In conclusion, our study suggested that temperature changes have an effect on the transmissibility of COVID-19, with transmission increasing as temperature declines. However, further research is required to assess the complex relationship at global, regional and local levels, and develop a spatiotemporal weather-based early warning system for COVID-19.
Acknowledgements
We acknowledge the work and contribution of all workers in National Health Commission of China, Health Commission of Hubei Province and Johns Hopkins University Coronavirus Resource Center on collecting and publishing data of COVID-19 outbreak, and of the National Climatic Data Center, US Department of Commerce on climate data publication. We gratefully acknowledge the efforts of healthcare workers in Wuhan, and globally, caring for patients infected with SARS-CoV-2.
This article has been accepted because it is deemed to be scientifically sound, has the correct controls, has appropriate methodology and is statistically valid, and has been sent for additional statistical evaluation and met required revisions.
Author contributions
WH conceived and designed the study. XS and YZ conducted data gathering. XS performed statistical analyses and drafted the paper.

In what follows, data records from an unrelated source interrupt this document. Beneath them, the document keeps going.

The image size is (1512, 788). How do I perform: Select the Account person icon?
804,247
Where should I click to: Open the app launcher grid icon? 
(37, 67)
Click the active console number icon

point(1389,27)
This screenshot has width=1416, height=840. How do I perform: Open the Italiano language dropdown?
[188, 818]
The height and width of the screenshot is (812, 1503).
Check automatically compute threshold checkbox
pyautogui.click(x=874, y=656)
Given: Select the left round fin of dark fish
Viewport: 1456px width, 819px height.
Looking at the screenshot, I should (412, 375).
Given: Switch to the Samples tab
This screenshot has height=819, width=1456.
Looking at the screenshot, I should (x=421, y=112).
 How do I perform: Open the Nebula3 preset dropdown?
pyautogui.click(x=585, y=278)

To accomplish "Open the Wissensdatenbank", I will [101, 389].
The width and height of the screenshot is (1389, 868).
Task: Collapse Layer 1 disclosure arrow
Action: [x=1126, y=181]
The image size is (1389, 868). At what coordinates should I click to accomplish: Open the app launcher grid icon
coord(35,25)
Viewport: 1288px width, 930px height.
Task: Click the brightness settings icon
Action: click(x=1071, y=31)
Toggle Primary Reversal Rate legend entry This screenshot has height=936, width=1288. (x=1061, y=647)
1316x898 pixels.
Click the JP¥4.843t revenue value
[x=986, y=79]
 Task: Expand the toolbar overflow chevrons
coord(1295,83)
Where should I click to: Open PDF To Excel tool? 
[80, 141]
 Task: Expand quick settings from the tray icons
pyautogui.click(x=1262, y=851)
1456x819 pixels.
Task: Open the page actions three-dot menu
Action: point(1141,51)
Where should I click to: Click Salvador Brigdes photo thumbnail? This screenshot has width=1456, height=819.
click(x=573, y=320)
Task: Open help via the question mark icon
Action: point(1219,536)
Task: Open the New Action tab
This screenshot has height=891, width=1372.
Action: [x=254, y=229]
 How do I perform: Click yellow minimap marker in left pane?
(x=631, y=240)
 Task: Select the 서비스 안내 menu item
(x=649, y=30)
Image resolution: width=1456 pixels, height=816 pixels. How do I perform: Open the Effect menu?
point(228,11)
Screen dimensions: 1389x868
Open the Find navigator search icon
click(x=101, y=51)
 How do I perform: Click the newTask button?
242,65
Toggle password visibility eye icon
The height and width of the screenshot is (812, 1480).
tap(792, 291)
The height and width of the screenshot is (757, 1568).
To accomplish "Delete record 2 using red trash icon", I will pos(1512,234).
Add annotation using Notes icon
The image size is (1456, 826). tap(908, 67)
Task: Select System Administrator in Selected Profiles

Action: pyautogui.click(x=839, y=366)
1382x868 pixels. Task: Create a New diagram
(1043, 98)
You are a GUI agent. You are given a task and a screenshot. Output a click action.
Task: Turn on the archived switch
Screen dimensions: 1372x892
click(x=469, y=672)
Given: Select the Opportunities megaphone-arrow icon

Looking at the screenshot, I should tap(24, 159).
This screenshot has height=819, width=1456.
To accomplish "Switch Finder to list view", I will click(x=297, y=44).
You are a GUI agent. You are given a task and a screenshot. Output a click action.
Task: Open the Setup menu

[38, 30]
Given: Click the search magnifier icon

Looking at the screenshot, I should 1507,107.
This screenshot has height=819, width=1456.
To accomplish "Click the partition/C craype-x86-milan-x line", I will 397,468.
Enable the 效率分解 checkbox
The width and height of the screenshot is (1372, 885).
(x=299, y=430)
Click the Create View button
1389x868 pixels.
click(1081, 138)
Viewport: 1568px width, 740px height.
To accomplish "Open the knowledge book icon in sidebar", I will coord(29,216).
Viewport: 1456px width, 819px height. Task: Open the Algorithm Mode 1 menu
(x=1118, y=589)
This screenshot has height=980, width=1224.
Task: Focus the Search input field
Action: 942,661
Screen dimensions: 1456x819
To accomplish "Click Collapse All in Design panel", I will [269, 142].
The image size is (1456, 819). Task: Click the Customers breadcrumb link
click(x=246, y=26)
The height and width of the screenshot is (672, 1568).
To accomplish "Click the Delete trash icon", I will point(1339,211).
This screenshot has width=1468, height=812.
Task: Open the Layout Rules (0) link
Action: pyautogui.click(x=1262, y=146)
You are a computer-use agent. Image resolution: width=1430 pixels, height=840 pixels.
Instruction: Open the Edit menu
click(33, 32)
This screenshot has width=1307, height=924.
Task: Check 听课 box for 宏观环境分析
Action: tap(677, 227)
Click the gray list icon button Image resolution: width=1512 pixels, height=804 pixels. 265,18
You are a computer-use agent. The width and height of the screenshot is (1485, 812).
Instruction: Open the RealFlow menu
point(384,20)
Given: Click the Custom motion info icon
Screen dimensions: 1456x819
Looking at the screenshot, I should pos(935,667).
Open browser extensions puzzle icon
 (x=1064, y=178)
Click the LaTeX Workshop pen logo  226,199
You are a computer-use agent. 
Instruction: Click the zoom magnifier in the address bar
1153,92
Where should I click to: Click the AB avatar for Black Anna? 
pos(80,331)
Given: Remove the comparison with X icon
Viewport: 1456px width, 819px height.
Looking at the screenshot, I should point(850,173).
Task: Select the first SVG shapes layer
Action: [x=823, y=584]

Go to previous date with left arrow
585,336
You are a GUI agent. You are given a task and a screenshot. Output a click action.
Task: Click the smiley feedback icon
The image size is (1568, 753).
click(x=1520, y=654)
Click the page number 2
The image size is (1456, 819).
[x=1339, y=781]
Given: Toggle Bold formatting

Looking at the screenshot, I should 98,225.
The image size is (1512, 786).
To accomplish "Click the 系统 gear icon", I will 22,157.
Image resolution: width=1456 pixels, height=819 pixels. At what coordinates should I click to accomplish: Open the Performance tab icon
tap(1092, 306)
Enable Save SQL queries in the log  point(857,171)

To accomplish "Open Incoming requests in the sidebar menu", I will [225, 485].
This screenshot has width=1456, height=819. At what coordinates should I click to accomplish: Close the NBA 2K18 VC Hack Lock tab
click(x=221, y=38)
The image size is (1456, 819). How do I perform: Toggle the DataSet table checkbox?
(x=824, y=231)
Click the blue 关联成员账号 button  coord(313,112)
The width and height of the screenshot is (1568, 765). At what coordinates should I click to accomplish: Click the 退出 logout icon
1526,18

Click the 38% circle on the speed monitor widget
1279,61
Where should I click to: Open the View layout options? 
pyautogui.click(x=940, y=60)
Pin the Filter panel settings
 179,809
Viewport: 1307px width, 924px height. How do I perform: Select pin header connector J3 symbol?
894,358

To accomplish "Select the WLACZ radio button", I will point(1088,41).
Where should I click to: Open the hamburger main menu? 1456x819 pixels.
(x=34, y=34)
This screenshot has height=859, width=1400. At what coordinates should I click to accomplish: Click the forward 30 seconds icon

All authors interpreted the results and revised the paper.
Funding information
This research received no specific grant from any funding agency, commercial or not-for-profit sectors.
Conflicts of interest
All authors declare none.
Availability of data
All data used in this article are publicly available.
Daily counts of reported confirmed COVID-19 cases, recoveries and deaths for each country are obtained from the JHU coronavirus resource center [1, 18] (publicly available at https://github.com/CSSEGISandData/COVID-19).
Weather data is available from National Climatic Data Center, US Department of Commerce (https://www.ncdc.noaa.gov).
Code availability
Using R 4.0.0 with package EipEstim 2.2 and mgcv 1.8 for modelling.